> [TASK]: The line containing "Open the Quickconnect history dropdown arrow" and every line after it, through the end of the records below: repeat them exactly, nothing more.

——————

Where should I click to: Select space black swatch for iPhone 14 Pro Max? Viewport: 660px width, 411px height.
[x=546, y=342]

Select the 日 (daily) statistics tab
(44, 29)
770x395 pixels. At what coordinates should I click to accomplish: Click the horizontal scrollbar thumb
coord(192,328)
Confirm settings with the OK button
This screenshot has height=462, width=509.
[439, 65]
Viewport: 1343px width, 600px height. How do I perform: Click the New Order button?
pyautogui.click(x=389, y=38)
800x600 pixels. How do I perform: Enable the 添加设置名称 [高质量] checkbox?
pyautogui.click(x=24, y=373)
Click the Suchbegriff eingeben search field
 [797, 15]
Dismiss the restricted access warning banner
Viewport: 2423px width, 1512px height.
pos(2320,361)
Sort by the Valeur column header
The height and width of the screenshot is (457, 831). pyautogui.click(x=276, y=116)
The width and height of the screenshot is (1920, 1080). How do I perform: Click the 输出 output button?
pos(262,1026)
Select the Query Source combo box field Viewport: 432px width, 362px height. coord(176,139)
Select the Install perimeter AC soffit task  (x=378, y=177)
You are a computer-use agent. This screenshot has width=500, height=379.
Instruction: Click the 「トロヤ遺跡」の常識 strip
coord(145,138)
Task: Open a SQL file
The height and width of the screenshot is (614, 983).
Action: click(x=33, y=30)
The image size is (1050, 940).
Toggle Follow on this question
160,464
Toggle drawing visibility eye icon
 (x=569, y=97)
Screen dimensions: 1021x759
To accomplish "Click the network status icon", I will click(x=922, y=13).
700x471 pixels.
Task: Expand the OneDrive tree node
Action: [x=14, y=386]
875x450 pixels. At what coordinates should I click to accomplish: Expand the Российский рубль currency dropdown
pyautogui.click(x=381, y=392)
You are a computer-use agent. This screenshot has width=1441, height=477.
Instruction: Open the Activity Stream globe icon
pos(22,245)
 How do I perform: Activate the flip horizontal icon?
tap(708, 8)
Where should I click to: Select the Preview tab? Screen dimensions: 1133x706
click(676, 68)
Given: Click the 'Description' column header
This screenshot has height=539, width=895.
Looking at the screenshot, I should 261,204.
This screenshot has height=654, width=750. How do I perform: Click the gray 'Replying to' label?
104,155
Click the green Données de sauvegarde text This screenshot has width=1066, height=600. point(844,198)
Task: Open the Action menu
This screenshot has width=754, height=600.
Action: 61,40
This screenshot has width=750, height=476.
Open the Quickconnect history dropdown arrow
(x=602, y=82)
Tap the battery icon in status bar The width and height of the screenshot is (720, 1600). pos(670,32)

——————

> [RESULT]:
Open the Quickconnect history dropdown arrow
(x=602, y=82)
Tap the battery icon in status bar The width and height of the screenshot is (720, 1600). pos(670,32)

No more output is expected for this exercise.